Tag Archives: Kevin G. Yager

Chatbot with expertise in nanomaterials

This December 1, 2023 news item on phys.org starts with a story,

A researcher has just finished writing a scientific paper. She knows her work could benefit from another perspective. Did she overlook something? Or perhaps there’s an application of her research she hadn’t thought of. A second set of eyes would be great, but even the friendliest of collaborators might not be able to spare the time to read all the required background publications to catch up.

Kevin Yager—leader of the electronic nanomaterials group at the Center for Functional Nanomaterials (CFN), a U.S. Department of Energy (DOE) Office of Science User Facility at DOE’s Brookhaven National Laboratory—has imagined how recent advances in artificial intelligence (AI) and machine learning (ML) could aid scientific brainstorming and ideation. To accomplish this, he has developed a chatbot with knowledge in the kinds of science he’s been engaged in.

A December 1, 2023 DOE/Brookhaven National Laboratory news release by Denise Yazak (also on EurekAlert), which originated the news item, describes a research project with a chatbot that has nanomaterial-specific knowledge, Note: Links have been removed,

Rapid advances in AI and ML have given way to programs that can generate creative text and useful software code. These general-purpose chatbots have recently captured the public imagination. Existing chatbots—based on large, diverse language models—lack detailed knowledge of scientific sub-domains. By leveraging a document-retrieval method, Yager’s bot is knowledgeable in areas of nanomaterial science that other bots are not. The details of this project and how other scientists can leverage this AI colleague for their own work have recently been published in Digital Discovery.

Rise of the Robots

“CFN has been looking into new ways to leverage AI/ML to accelerate nanomaterial discovery for a long time. Currently, it’s helping us quickly identify, catalog, and choose samples, automate experiments, control equipment, and discover new materials. Esther Tsai, a scientist in the electronic nanomaterials group at CFN, is developing an AI companion to help speed up materials research experiments at the National Synchrotron Light Source II (NSLS-II).” NSLS-II is another DOE Office of Science User Facility at Brookhaven Lab.

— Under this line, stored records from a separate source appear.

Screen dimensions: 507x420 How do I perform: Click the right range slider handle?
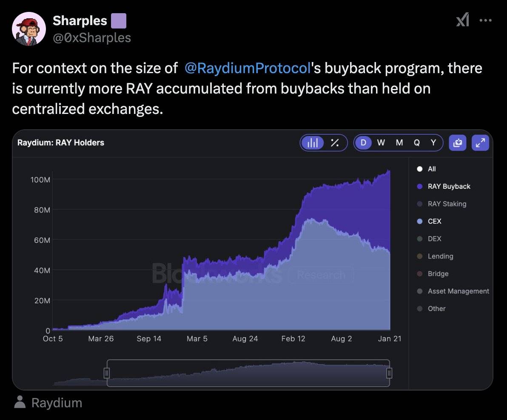coord(389,373)
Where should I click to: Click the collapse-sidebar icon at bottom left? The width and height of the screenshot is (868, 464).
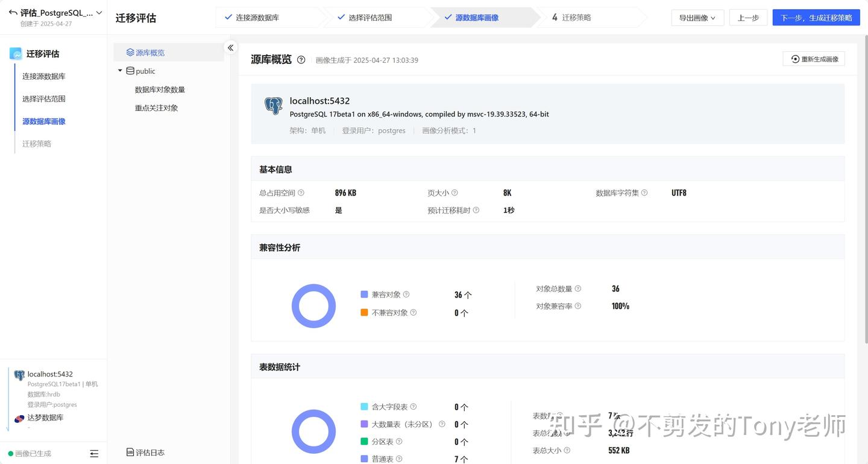(x=94, y=453)
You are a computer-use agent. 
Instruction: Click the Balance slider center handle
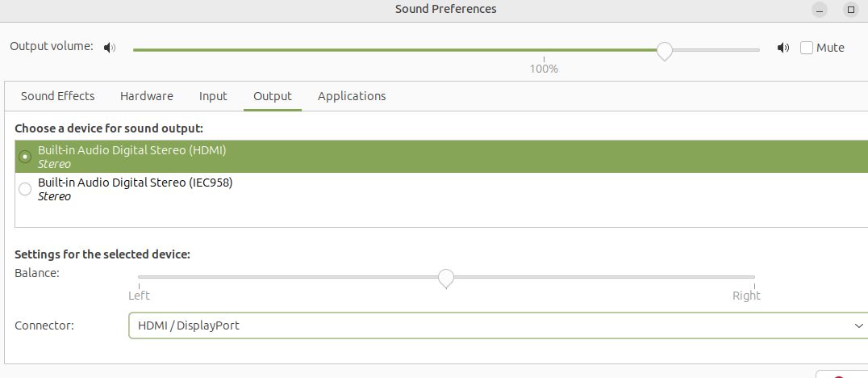pos(445,278)
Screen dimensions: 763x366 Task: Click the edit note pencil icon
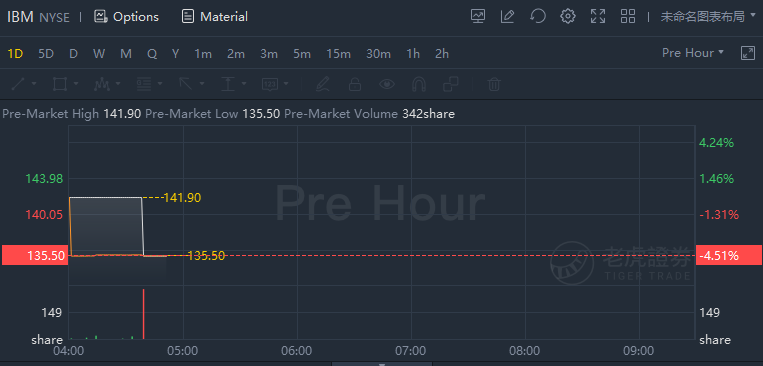pyautogui.click(x=508, y=17)
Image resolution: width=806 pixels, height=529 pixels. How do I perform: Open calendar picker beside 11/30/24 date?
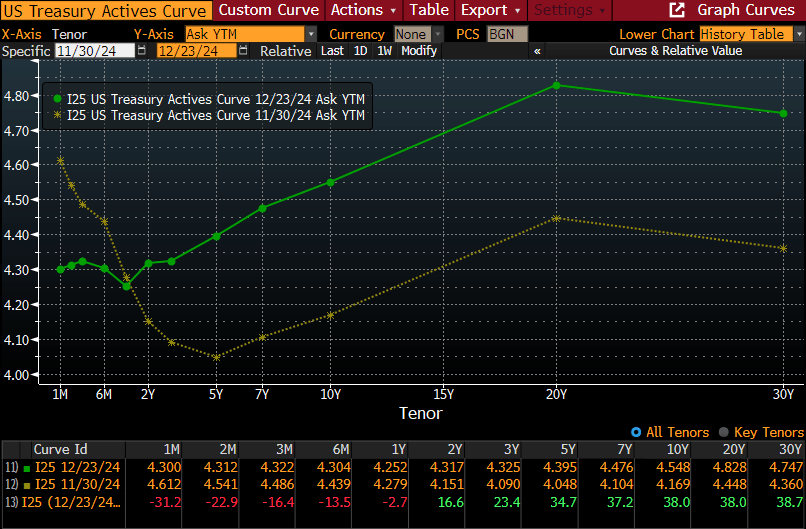(x=141, y=50)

At CFN, there has been a lot of work on AI/ML that can help drive experiments through the use of automation, controls, robotics, and analysis, but having a program that was adept with scientific text was something that researchers hadn’t explored as deeply. Being able to quickly document, understand, and convey information about an experiment can help in a number of ways—from breaking down language barriers to saving time by summarizing larger pieces of work.

Watching Your Language

To build a specialized chatbot, the program required domain-specific text—language taken from areas the bot is intended to focus on. In this case, the text is scientific publications. Domain-specific text helps the AI model understand new terminology and definitions and introduces it to frontier scientific concepts. Most importantly, this curated set of documents enables the AI model to ground its reasoning using trusted facts.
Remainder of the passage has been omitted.